Stuttering is a speech disorder characterized by interruptions in speech involving the repetition or prolongation of sounds and words, pauses between syllables and blocking — the momentary inability to produce any sound at all. It is sometimes accompanied by extraneous sounds such as grunts, body movements and postural rigidity as an individual tries to communicate. These breaks or disruptions that occur in the flow of speech are labeled “disfluencies.” 

According to the National Institute of Deafness and Other Communication Disorders (DIH), approximately 3 million American stutter. Despite the prevalence of stuttering, it is often difficult to identify people who stutter. Stuttering is variable, as the frequency and severity of a speaker’s disfluencies can differ substantially depending on the situation and time of day. 

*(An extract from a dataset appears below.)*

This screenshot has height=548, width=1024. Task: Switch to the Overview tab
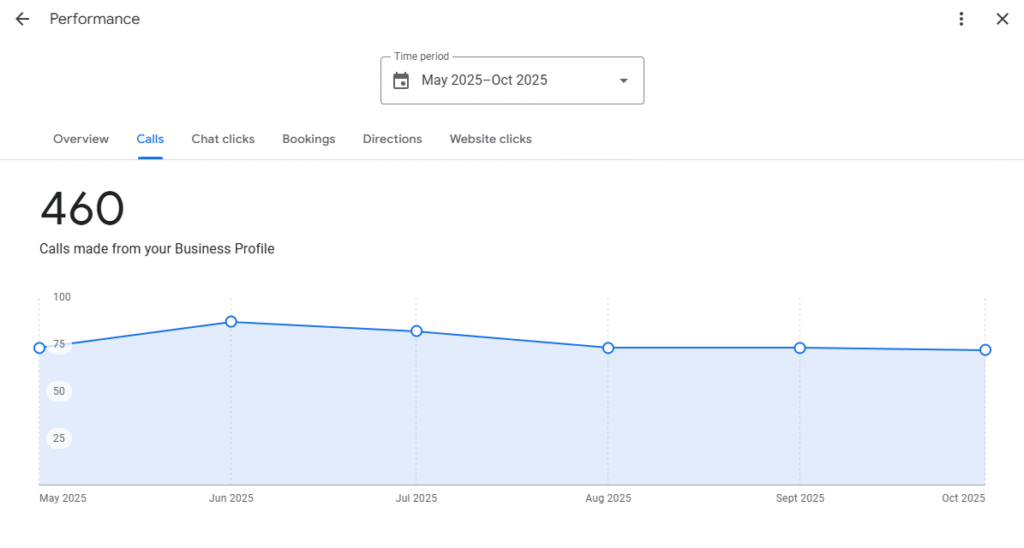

A study conducted by researchers from the Haskins Laboratory in New Haven, Connecticut, analyzed the impact of social-cognitive stress on speech variability and speech production in general. It was found that adults who stuttered adopted a more restrictive, less flexible speaking approach when speaking in front of an audience.

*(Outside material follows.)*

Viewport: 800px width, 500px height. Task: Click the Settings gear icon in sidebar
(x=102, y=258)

However, there exist situations in which virtually all stutterers are fluent. A 1982 research study done at the University of South Wales revealed a 90% reduction in stuttering following 10 minutes of singing. This result was ascribed to an increase in phonation duration, the prolonged sustenance of a vowel sound. Another possible factor is that the time and social pressures present when speaking in front of an audience is absent when singing recreationally. Whereas public speaking can be debilitating for stutterers, singing to oneself can be more familiar. 

“When we sing, we generally know the words of the song by heart,” said Dr. Barry Guitar, Ph.D., CCC-SLP. “Word retrieval or searching for the words may play a role in stuttering.” 

One clinical implication of this variability is that it can be misleading for speech therapists when evaluating a client’s progress. What a clinician may see in the clinic on a given day may not be a true representation of the person’s fluency. The client may experience communicative pressure when talking to an unfamiliar person, causing them to stutter more than usual. However, the client may have already rehearsed their responses to their therapist’s questions beforehand, skipping the word retrieval step and making their fluency seem better than normal.

In addition to situational factors such as the presence of an audience, the time of day has also been shown to affect speech fluency. 

Studies done by the University of Alabama have shown a substantial improvement in speech during the afternoon and evening, compared to the morning. These studies suggest that for someone just beginning fluency treatment, it could be more ideal to have their therapy session in the afternoon, when the individual’s arousal level is higher. Additionally, practicing their speech at the same time everyday could reduce the speech variability that comes with speaking under different conditions. 

However, the clinical implications differ for someone who has already received treatment for an extended period of time. For these clients, it may be beneficial to include therapy sessions in the morning to practice stuttering strategies while their fluency is naturally decreased due to lower arousal levels. 

Though stutterers’ fluency may improve temporarily when they are taught various stuttering strategies, it is important to consider the clinical implications of forcing unnatural speaking methods on the client. 

“We know if we teach a person to speak in certain ways, it will reduce stuttering but it may not feel natural for them,” said Torrey Loucks, the appointed research chair for the Institute for Stuttering Treatment and Research in Canada. “There will be times when they use these therapy skills and other times when they switch back to the way they prefer to speak, which feels more normal to them.”

While the causes of speech variability are beginning to be understood, more research needs to be done on the causes of stuttering itself. Using a mouse model of stuttering, scientists from the Proceedings of the National Academy of Sciences of the United States of America reported that a loss of astrocytes, a supporting cell in the brain, is associated with stuttering. Other possible causes of stuttering include genetics, as studies have shown that 70% of those who stutter have a family member who stutters as well.

Whether the cause of stuttering is genetic or biological, it is important to take individual differences into account when coming up with a treatment plan.

“All kinds of treatments for stuttering can be good,” said Hilda Sønsterud, a certified European Fluency Specialist and international representative for the International Cluttering Association. “But in the future we need to be better at adapting treatment to each individual patient.”